Required action:
Repeat the data exactly, every last line of it.

[Extracted records]
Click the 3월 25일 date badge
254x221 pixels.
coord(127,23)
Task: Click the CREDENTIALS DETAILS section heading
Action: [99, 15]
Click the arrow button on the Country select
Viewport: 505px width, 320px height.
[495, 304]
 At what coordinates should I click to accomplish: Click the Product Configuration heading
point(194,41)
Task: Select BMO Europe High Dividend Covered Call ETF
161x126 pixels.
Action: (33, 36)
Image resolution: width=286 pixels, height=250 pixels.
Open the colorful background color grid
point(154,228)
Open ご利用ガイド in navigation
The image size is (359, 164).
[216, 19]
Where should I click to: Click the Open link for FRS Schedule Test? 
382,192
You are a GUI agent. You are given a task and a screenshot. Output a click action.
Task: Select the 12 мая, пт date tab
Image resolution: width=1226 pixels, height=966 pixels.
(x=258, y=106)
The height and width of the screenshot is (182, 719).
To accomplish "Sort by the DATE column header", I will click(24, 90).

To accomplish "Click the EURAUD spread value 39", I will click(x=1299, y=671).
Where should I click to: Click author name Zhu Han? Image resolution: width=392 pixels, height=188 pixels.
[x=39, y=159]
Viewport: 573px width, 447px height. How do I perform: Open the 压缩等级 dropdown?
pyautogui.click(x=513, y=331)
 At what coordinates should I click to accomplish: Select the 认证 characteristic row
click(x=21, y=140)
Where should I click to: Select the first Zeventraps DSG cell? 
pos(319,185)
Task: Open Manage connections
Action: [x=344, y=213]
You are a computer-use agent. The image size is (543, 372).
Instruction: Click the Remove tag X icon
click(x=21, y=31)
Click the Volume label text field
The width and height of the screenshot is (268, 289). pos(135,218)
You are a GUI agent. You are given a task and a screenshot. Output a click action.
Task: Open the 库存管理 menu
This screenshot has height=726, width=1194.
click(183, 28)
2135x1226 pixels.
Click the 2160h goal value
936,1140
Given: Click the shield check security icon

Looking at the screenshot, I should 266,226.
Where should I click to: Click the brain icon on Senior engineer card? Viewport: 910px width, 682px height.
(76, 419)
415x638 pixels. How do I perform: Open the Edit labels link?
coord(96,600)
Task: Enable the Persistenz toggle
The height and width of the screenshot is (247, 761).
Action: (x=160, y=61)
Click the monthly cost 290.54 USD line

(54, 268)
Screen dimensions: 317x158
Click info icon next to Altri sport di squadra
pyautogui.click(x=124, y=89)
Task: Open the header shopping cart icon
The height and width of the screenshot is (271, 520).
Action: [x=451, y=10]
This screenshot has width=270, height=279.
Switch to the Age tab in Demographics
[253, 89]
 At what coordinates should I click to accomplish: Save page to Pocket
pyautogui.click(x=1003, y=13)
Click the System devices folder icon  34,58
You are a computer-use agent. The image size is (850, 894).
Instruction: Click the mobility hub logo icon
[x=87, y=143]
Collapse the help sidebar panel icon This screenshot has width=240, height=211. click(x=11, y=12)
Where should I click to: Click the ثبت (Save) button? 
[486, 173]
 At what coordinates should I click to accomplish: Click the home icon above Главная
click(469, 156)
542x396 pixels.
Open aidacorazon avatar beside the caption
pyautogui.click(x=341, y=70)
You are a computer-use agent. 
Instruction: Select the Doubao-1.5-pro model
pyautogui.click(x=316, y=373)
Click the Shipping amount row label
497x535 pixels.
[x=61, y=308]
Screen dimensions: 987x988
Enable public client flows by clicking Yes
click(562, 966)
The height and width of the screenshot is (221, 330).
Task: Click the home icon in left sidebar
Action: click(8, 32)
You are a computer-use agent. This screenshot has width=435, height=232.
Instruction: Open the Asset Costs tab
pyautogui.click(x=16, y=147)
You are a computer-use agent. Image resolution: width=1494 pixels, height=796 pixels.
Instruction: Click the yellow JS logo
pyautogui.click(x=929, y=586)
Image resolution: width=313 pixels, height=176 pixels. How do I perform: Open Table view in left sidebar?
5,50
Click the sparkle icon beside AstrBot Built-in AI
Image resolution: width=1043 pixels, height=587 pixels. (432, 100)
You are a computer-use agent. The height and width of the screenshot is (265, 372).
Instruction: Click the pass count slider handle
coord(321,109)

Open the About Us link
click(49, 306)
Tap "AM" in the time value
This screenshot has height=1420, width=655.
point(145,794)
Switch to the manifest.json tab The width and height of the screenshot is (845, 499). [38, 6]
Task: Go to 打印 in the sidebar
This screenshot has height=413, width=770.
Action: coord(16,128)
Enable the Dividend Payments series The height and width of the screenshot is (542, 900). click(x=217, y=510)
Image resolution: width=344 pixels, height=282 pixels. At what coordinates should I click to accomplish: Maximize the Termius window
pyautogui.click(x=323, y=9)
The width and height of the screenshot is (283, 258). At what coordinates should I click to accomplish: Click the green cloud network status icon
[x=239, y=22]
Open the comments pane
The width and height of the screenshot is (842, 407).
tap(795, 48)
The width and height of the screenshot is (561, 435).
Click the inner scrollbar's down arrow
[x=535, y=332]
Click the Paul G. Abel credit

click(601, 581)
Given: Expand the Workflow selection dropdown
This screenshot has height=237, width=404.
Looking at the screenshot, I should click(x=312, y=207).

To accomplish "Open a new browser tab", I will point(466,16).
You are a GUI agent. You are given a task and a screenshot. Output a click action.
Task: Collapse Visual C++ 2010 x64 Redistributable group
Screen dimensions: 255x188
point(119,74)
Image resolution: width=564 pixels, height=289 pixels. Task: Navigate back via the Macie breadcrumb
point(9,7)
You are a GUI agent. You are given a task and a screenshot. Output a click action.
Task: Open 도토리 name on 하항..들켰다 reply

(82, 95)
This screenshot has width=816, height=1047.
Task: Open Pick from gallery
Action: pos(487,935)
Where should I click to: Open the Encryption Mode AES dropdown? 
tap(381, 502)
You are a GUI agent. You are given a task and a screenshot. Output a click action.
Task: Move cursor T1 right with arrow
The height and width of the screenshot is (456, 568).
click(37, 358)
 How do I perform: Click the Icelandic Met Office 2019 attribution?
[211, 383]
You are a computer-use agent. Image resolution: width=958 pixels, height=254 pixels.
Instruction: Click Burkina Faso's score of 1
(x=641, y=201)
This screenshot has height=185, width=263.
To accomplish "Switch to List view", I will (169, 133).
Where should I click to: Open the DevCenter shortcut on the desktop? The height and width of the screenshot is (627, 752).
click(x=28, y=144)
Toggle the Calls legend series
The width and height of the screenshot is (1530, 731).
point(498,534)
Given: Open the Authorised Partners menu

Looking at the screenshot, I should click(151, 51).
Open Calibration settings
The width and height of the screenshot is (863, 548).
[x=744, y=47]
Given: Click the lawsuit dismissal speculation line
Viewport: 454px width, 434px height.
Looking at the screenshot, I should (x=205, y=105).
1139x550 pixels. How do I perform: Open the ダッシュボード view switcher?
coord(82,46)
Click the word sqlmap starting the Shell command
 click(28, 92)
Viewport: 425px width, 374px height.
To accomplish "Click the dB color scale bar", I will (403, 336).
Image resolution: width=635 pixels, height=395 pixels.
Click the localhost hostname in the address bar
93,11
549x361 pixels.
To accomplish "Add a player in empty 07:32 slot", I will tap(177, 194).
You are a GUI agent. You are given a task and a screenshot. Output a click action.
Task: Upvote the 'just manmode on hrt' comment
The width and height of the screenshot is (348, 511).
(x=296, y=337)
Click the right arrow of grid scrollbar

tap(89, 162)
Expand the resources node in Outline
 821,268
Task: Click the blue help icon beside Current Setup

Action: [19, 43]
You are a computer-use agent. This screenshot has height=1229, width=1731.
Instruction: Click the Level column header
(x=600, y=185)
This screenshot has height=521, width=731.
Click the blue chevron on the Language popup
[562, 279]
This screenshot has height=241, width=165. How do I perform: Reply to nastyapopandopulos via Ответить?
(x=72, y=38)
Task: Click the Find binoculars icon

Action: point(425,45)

Solution to this exercise:
Click the 3월 25일 date badge
254x221 pixels.
coord(127,23)
Task: Click the CREDENTIALS DETAILS section heading
Action: [99, 15]
Click the arrow button on the Country select
Viewport: 505px width, 320px height.
[495, 304]
 At what coordinates should I click to accomplish: Click the Product Configuration heading
point(194,41)
Task: Select BMO Europe High Dividend Covered Call ETF
161x126 pixels.
Action: (33, 36)
Image resolution: width=286 pixels, height=250 pixels.
Open the colorful background color grid
point(154,228)
Open ご利用ガイド in navigation
The image size is (359, 164).
[216, 19]
Where should I click to: Click the Open link for FRS Schedule Test? 
382,192
You are a GUI agent. You are given a task and a screenshot. Output a click action.
Task: Select the 12 мая, пт date tab
Image resolution: width=1226 pixels, height=966 pixels.
(x=258, y=106)
The height and width of the screenshot is (182, 719).
To accomplish "Sort by the DATE column header", I will click(24, 90).

To accomplish "Click the EURAUD spread value 39", I will click(x=1299, y=671).
Where should I click to: Click author name Zhu Han? Image resolution: width=392 pixels, height=188 pixels.
[x=39, y=159]
Viewport: 573px width, 447px height. How do I perform: Open the 压缩等级 dropdown?
pyautogui.click(x=513, y=331)
 At what coordinates should I click to accomplish: Select the 认证 characteristic row
click(x=21, y=140)
Where should I click to: Select the first Zeventraps DSG cell? 
pos(319,185)
Task: Open Manage connections
Action: [x=344, y=213]
You are a computer-use agent. The image size is (543, 372).
Instruction: Click the Remove tag X icon
click(x=21, y=31)
Click the Volume label text field
The width and height of the screenshot is (268, 289). pos(135,218)
You are a GUI agent. You are given a task and a screenshot. Output a click action.
Task: Open the 库存管理 menu
This screenshot has height=726, width=1194.
click(183, 28)
2135x1226 pixels.
Click the 2160h goal value
936,1140
Given: Click the shield check security icon

Looking at the screenshot, I should 266,226.
Where should I click to: Click the brain icon on Senior engineer card? Viewport: 910px width, 682px height.
(76, 419)
415x638 pixels. How do I perform: Open the Edit labels link?
coord(96,600)
Task: Enable the Persistenz toggle
The height and width of the screenshot is (247, 761).
Action: (x=160, y=61)
Click the monthly cost 290.54 USD line

(54, 268)
Screen dimensions: 317x158
Click info icon next to Altri sport di squadra
pyautogui.click(x=124, y=89)
Task: Open the header shopping cart icon
The height and width of the screenshot is (271, 520).
Action: [x=451, y=10]
This screenshot has width=270, height=279.
Switch to the Age tab in Demographics
[253, 89]
 At what coordinates should I click to accomplish: Save page to Pocket
pyautogui.click(x=1003, y=13)
Click the System devices folder icon  34,58
You are a computer-use agent. The image size is (850, 894).
Instruction: Click the mobility hub logo icon
[x=87, y=143]
Collapse the help sidebar panel icon This screenshot has width=240, height=211. click(x=11, y=12)
Where should I click to: Click the ثبت (Save) button? 
[486, 173]
 At what coordinates should I click to accomplish: Click the home icon above Главная
click(469, 156)
542x396 pixels.
Open aidacorazon avatar beside the caption
pyautogui.click(x=341, y=70)
You are a computer-use agent. 
Instruction: Select the Doubao-1.5-pro model
pyautogui.click(x=316, y=373)
Click the Shipping amount row label
497x535 pixels.
[x=61, y=308]
Screen dimensions: 987x988
Enable public client flows by clicking Yes
click(562, 966)
The height and width of the screenshot is (221, 330).
Task: Click the home icon in left sidebar
Action: click(8, 32)
You are a computer-use agent. This screenshot has width=435, height=232.
Instruction: Open the Asset Costs tab
pyautogui.click(x=16, y=147)
You are a computer-use agent. Image resolution: width=1494 pixels, height=796 pixels.
Instruction: Click the yellow JS logo
pyautogui.click(x=929, y=586)
Image resolution: width=313 pixels, height=176 pixels. How do I perform: Open Table view in left sidebar?
5,50
Click the sparkle icon beside AstrBot Built-in AI
Image resolution: width=1043 pixels, height=587 pixels. (432, 100)
You are a computer-use agent. The height and width of the screenshot is (265, 372).
Instruction: Click the pass count slider handle
coord(321,109)

Open the About Us link
click(49, 306)
Tap "AM" in the time value
This screenshot has height=1420, width=655.
point(145,794)
Switch to the manifest.json tab The width and height of the screenshot is (845, 499). [38, 6]
Task: Go to 打印 in the sidebar
This screenshot has height=413, width=770.
Action: coord(16,128)
Enable the Dividend Payments series The height and width of the screenshot is (542, 900). click(x=217, y=510)
Image resolution: width=344 pixels, height=282 pixels. At what coordinates should I click to accomplish: Maximize the Termius window
pyautogui.click(x=323, y=9)
The width and height of the screenshot is (283, 258). At what coordinates should I click to accomplish: Click the green cloud network status icon
[x=239, y=22]
Open the comments pane
The width and height of the screenshot is (842, 407).
tap(795, 48)
The width and height of the screenshot is (561, 435).
Click the inner scrollbar's down arrow
[x=535, y=332]
Click the Paul G. Abel credit

click(601, 581)
Given: Expand the Workflow selection dropdown
This screenshot has height=237, width=404.
Looking at the screenshot, I should click(x=312, y=207).

To accomplish "Open a new browser tab", I will point(466,16).
You are a GUI agent. You are given a task and a screenshot. Output a click action.
Task: Collapse Visual C++ 2010 x64 Redistributable group
Screen dimensions: 255x188
point(119,74)
Image resolution: width=564 pixels, height=289 pixels. Task: Navigate back via the Macie breadcrumb
point(9,7)
You are a GUI agent. You are given a task and a screenshot. Output a click action.
Task: Open 도토리 name on 하항..들켰다 reply

(82, 95)
This screenshot has width=816, height=1047.
Task: Open Pick from gallery
Action: pos(487,935)
Where should I click to: Open the Encryption Mode AES dropdown? 
tap(381, 502)
You are a GUI agent. You are given a task and a screenshot. Output a click action.
Task: Move cursor T1 right with arrow
The height and width of the screenshot is (456, 568).
click(37, 358)
 How do I perform: Click the Icelandic Met Office 2019 attribution?
[211, 383]
You are a computer-use agent. Image resolution: width=958 pixels, height=254 pixels.
Instruction: Click Burkina Faso's score of 1
(x=641, y=201)
This screenshot has height=185, width=263.
To accomplish "Switch to List view", I will (169, 133).
Where should I click to: Open the DevCenter shortcut on the desktop? The height and width of the screenshot is (627, 752).
click(x=28, y=144)
Toggle the Calls legend series
The width and height of the screenshot is (1530, 731).
point(498,534)
Given: Open the Authorised Partners menu

Looking at the screenshot, I should click(151, 51).
Open Calibration settings
The width and height of the screenshot is (863, 548).
[x=744, y=47]
Given: Click the lawsuit dismissal speculation line
Viewport: 454px width, 434px height.
Looking at the screenshot, I should (x=205, y=105).
1139x550 pixels. How do I perform: Open the ダッシュボード view switcher?
coord(82,46)
Click the word sqlmap starting the Shell command
 click(28, 92)
Viewport: 425px width, 374px height.
To accomplish "Click the dB color scale bar", I will (403, 336).
Image resolution: width=635 pixels, height=395 pixels.
Click the localhost hostname in the address bar
93,11
549x361 pixels.
To accomplish "Add a player in empty 07:32 slot", I will tap(177, 194).
You are a GUI agent. You are given a task and a screenshot. Output a click action.
Task: Upvote the 'just manmode on hrt' comment
The width and height of the screenshot is (348, 511).
(x=296, y=337)
Click the right arrow of grid scrollbar

tap(89, 162)
Expand the resources node in Outline
 821,268
Task: Click the blue help icon beside Current Setup

Action: [19, 43]
You are a computer-use agent. This screenshot has height=1229, width=1731.
Instruction: Click the Level column header
(x=600, y=185)
This screenshot has height=521, width=731.
Click the blue chevron on the Language popup
[562, 279]
This screenshot has height=241, width=165. How do I perform: Reply to nastyapopandopulos via Ответить?
(x=72, y=38)
Task: Click the Find binoculars icon

Action: point(425,45)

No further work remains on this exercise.